The trick here is in the wording; Peggy does reveal something. She essentially reveals that she _may_ have a correct solution, with some probability. :)

All information revealed is information that Victor knows to be true (and can guess beforehand) assuming that Peggy had a correct solution. The last part is the operative bit here; that still means that something is revealed if we are considering the space of all moves (but nothing is revealed if we're considering the space of all moves of a non-malicious Peggy). These probabilities accumulate and eventually we're reasonably certain that that assumption is true.

This sleight of hand happens because from Peggy's side, Peggy knows that she is non-malicious and only cares about no information being leaked with this assumption in mind. On Bob's side, he has no idea about Peggy and must consider the case that Peggy is malicious. However, he doesn't care about defending from leaks, he would love leaks. He only wants the information that Peggy has a solution. From his side, he needs to obtain the information that Peggy has a solution (which Peggy is already assuming to be true).

Our brains get confused whilst juggling these assumptions and it seems like something was revealed without anything being revealed -- the trick is in the difference of sample spaces and assumptions.

Overall this is one reason why I love ZKP -- it seems like magic.

jlebar · on Aug 11, 2016

It's not explicitly stated in the article, but it's very important that we can ask for a whole row or column. If we can only ask for rows, then Peggy can cheat by constructing a "solution" that duplicates a number within a column.

heinrich5991 · on Aug 11, 2016

I think it is explicitly mentioned here:

>The procedure can be repeated (with a new permutation each time) to minimize this chance, with Victor asking to reveal a row, column, or 3x3 subsquare each time, until he is certain that Peggy has a solution.
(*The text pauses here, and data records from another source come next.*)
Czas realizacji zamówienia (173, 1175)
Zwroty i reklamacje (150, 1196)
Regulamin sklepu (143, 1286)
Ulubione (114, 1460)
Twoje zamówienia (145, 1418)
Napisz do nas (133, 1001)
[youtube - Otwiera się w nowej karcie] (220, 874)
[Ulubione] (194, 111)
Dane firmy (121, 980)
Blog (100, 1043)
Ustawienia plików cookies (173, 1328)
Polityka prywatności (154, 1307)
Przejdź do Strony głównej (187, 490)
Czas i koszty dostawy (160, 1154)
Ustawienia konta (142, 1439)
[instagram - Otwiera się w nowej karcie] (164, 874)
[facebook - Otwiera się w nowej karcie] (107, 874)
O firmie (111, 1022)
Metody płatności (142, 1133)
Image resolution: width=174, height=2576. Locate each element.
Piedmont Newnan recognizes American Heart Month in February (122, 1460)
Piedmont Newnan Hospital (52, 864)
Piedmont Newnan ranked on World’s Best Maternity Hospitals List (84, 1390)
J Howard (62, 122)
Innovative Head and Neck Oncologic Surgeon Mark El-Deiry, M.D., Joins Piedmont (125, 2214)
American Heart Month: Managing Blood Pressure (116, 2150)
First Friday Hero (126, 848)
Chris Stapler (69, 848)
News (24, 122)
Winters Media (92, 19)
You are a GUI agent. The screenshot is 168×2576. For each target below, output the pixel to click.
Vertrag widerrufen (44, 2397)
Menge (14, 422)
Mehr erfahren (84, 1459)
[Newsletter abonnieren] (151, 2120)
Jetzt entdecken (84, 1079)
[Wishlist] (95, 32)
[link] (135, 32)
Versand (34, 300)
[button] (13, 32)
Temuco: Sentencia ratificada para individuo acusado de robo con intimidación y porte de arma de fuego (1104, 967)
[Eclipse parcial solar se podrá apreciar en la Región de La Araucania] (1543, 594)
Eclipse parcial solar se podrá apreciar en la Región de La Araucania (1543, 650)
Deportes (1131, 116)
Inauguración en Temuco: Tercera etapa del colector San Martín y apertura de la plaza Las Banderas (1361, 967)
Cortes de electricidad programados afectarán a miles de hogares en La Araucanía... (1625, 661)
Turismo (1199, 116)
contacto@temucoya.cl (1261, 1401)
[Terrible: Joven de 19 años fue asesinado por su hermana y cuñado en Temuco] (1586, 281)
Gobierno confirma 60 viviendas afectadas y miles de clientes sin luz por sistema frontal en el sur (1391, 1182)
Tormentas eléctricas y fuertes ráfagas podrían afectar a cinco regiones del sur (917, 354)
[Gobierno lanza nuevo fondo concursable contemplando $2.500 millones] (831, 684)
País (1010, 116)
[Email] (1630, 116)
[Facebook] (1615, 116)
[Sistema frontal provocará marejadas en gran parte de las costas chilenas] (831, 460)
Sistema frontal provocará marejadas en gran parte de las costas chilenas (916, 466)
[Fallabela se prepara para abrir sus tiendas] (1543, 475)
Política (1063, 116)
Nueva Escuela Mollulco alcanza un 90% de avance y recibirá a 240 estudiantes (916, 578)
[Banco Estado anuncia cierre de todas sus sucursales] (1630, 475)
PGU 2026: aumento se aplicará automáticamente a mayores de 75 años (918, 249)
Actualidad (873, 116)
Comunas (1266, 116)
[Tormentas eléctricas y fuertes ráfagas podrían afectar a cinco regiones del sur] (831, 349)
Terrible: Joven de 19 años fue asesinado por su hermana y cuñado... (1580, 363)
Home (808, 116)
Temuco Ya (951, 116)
Manishearth · on Aug 11, 2016

Yeah, the first round in the post is just an example. General rounds can ask for anything.

jstanley · on Aug 11, 2016

Is it then also important that we are able to ask for a whole 3x3 square? Or does the availability of rows+columns cover this case implicitly?

Manishearth · on Aug 11, 2016

No, you can construct sudoku solutions where the row/column thing is satisfied but not 3x3 (the simplest one is by staggering the rows by 1. subsquares are mentioned in the post (and are a part of the interactive prover)

dooglius · on Aug 11, 2016

There seems to be a bug here. Suppose that in a puzzle there is only one 8 and one 9 that do not overlap in any way (row, column, or 3x3 square). Now, suppose that Peggy comes up with a false solution to the problem which sets both of these tiles to 8. Then, neither the 8 nor the 9 is allowed to be picked for the green squares, and so no test of Victor's can disprove Peggy's false solution.

Edit: this seems easily fixable too: rather than the whole green tiles thing, just allow Victor to query either a row/column/3x3 to prove the solution is a valid sudoku, or query the original filled in tiles, to show that the solution corresponds to the original problem.

Manishearth · on Aug 11, 2016

Good observation, and fixed! As I noted in the issue, I initially was going to go with a fourth "preset" option but I decided against it for some reason. Added it to the code and blog post.

nurettin · on Aug 11, 2016

So in this scenario ZKP is just a cipher and a key where the cipher anonymizes the document, but lets the format be validated to a varying degree depending on how much of the encrypted document you are willing to read and a key is given to de-anonymize the document.

ianpurton · on Aug 11, 2016

That's not how I understand it.

More like it's a way to prove you have a solution to a problem without revealing the solution.

Manishearth · on Aug 11, 2016

That's nowhere near being "just" a cipher :)

"A cipher that lets the format be validated" is precisely what a ZKP is, though nobody calls it a cipher.

(Cryptographic signature is a simpler form of ZKP though, where the proof doesn't require any back-and-forth)

dmichulke · on Aug 11, 2016

My problem with the approach is this:

How can Victor detect that Peggy didn't just send some random numbers where the previously known fields are still consistent?

jlebar · on Aug 11, 2016

That's the bit about the Peggy sending Victor a commitment.